The Mayor of London will use funds from a £1.67bn pot he secured from the government in its spring statement, to increase the number of affordable homes for rent in the capital. In future, London councils will be able to bid for grant funding at a special rate, allowing them to offer new homes based on social rent levels more easily.
Better social housing access for domestic abuse victims
The government has launched a consultation on new guidance for councils on how to help victims of domestic abuse access social housing. Under the guidance, local authorities would be told to prioritise domestic abuse victims in refuges for social housing. It also stresses that victims who have fled to other parts of the country to escape abuse should not be disadvantaged by allocations systems, building on advice in the existing guidelines.
Housing Associations pledge to tackle domestic violence
The ‘Make a Stand’ pledge has been developed by CIH in partnership with Women’s Aid and the Domestic Abuse Housing Alliance (DAHA) – made up of Standing Together Against Domestic Violence, Peabody and Gentoo. As part of the pledge, housing associations can make four commitments to support people who live and work in housing who are experiencing domestic abuse.
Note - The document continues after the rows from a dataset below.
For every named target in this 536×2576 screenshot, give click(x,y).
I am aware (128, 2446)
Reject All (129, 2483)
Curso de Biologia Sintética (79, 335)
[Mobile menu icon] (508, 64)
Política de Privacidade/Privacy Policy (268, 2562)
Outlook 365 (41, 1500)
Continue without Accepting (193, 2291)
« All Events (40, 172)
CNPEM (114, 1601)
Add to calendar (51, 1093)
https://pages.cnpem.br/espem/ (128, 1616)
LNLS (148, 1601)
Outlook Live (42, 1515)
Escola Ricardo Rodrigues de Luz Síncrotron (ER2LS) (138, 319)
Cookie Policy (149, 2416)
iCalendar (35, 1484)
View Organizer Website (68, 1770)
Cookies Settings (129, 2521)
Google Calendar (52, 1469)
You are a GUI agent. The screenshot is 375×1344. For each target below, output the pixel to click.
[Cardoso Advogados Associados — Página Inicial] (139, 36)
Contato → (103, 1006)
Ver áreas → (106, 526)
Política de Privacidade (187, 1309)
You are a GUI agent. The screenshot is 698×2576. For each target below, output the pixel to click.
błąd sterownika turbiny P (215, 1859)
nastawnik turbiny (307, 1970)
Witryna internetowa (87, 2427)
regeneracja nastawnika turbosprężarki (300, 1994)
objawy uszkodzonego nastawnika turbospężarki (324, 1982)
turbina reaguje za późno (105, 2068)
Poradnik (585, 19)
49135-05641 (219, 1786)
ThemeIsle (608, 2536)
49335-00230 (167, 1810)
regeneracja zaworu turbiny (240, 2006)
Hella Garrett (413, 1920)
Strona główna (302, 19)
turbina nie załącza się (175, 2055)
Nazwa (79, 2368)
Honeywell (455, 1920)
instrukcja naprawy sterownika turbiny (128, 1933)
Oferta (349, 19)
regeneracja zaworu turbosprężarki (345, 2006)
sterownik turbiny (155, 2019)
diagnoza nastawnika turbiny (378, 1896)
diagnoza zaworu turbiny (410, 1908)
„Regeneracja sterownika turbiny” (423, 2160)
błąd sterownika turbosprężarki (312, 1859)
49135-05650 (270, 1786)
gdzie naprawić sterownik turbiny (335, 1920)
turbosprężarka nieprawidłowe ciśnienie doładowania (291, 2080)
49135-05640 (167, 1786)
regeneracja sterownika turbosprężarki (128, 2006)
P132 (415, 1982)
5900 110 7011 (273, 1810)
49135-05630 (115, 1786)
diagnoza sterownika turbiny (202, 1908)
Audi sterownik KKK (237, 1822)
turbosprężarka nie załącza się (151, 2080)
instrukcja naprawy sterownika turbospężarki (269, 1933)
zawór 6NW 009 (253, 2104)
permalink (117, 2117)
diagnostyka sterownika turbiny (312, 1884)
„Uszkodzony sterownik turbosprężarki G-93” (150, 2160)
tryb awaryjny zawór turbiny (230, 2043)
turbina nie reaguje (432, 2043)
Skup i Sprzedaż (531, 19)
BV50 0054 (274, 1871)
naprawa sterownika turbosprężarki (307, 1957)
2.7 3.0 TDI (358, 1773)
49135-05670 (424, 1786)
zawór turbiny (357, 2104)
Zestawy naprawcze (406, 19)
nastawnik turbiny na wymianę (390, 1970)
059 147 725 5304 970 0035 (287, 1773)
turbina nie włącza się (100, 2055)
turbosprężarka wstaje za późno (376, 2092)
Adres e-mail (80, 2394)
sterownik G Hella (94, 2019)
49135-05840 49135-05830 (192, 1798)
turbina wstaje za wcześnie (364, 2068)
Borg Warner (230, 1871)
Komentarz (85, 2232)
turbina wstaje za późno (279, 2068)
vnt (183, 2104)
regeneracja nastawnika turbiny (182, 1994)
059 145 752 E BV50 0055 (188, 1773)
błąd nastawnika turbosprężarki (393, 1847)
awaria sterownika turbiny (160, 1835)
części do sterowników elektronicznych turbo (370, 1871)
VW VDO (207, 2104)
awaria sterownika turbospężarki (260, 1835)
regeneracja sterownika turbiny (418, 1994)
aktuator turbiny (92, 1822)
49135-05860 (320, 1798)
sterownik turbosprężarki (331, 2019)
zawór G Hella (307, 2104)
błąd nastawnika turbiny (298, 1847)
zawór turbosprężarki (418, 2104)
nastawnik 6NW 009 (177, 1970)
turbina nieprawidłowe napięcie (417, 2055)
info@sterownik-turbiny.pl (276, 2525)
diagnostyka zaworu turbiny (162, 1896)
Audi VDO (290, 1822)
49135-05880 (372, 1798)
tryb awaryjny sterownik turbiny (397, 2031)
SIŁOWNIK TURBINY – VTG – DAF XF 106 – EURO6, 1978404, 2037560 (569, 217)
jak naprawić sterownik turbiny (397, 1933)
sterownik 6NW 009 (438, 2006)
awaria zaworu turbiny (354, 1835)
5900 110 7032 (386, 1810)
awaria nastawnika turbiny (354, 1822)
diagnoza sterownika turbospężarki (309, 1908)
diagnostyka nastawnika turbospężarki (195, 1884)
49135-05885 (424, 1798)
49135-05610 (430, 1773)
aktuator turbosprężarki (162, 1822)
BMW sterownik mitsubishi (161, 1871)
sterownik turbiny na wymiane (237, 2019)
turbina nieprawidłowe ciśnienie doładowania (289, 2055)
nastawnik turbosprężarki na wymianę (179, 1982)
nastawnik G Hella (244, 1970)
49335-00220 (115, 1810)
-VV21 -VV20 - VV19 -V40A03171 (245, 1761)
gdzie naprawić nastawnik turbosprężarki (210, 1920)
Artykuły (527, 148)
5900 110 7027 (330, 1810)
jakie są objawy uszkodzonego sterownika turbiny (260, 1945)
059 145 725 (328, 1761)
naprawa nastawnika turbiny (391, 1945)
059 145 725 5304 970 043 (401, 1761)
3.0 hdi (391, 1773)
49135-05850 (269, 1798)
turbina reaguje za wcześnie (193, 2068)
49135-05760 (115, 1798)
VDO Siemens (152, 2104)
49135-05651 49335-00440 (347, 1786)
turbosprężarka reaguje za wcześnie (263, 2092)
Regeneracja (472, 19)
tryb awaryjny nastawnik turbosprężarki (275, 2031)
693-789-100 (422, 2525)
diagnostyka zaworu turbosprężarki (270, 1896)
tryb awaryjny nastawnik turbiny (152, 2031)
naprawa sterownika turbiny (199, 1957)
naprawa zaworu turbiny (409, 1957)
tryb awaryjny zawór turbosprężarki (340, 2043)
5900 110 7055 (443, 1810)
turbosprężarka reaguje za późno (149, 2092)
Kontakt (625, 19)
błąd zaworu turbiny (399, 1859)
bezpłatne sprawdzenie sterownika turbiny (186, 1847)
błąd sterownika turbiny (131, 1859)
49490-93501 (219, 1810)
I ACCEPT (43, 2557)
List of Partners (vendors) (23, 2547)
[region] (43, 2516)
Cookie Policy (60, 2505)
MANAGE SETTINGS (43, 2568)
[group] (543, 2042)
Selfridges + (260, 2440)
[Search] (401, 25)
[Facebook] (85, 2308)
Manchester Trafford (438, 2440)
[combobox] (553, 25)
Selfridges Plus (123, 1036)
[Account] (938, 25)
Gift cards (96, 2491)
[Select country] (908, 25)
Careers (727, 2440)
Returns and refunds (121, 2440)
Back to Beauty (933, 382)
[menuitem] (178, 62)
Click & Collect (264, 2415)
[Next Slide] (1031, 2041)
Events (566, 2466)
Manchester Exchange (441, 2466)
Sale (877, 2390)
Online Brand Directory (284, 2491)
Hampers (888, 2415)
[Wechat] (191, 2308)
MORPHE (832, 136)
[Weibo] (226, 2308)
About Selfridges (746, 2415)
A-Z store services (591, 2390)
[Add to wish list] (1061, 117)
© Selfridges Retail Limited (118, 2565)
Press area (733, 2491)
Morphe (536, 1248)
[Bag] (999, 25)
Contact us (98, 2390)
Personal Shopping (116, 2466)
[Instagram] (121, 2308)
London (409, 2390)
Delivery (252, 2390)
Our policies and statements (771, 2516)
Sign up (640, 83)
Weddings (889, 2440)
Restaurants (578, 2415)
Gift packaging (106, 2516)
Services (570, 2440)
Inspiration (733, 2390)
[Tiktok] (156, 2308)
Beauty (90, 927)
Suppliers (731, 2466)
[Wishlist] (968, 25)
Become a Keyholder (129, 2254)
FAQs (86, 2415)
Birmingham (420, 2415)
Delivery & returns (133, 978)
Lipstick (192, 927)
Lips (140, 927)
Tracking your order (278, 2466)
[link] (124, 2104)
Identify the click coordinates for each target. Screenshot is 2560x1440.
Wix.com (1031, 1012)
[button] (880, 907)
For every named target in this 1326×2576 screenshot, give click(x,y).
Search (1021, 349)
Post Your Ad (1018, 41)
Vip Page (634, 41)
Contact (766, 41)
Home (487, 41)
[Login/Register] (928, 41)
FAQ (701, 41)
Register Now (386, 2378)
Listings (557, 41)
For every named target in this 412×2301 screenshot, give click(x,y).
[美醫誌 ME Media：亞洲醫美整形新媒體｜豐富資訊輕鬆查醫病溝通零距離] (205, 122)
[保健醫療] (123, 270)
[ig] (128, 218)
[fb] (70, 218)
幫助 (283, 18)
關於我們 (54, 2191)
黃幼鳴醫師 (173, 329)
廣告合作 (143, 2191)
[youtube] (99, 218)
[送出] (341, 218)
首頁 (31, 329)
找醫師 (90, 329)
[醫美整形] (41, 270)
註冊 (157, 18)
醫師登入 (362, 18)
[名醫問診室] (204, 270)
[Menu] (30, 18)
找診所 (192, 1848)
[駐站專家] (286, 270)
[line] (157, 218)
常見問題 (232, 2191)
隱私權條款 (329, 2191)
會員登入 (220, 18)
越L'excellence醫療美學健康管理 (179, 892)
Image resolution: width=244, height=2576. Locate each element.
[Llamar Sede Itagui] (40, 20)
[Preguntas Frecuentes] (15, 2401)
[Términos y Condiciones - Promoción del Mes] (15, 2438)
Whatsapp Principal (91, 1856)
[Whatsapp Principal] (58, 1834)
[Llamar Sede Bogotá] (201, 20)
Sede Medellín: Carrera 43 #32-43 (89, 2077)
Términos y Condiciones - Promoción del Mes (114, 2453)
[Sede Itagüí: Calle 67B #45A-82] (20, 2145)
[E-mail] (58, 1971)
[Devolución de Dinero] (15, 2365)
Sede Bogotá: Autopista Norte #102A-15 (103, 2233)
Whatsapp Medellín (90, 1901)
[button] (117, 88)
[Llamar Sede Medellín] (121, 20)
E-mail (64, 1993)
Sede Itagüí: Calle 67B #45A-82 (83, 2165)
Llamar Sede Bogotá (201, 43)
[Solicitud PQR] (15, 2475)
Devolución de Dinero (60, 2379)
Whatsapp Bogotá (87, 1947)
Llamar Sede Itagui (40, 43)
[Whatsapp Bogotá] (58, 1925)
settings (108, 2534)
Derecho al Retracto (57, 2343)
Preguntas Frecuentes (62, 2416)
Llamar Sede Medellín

These four commitments are:
• To put in place and embed a policy to support residents who are experiencing domestic abuse
• To make information about national and local domestic abuse support services available on your website and in other places which are easily accessible to residents and staff
• To put in place a HR policy and procedure on domestic abuse, or to incorporate this into an existing policy, to support members of staff who are experiencing domestic abuse
• Appoint a champion in your organisation to own the activity you are doing to support people experiencing domestic abuse
To find out what you could do in the blocks you manage to raise awareness of this issue, go to DAHA at dahalliance.org.uk
Fire safety
Hackitt Review issues final report
Dame Judith Hackitt has been carrying out a review of the Building Regulations, with particular emphasis on the safety of residents in residential buildings (source: Inside Housing). In her final report, published in May, she concludes that the existing regulations and guidance are not always read and are often misunderstood and misinterpreted. The primary motivation of many in the industry is to do things as quickly and cheaply as possible, rather than to deliver quality homes. Where concerns are raised, whether by workers or residents, they are ignored.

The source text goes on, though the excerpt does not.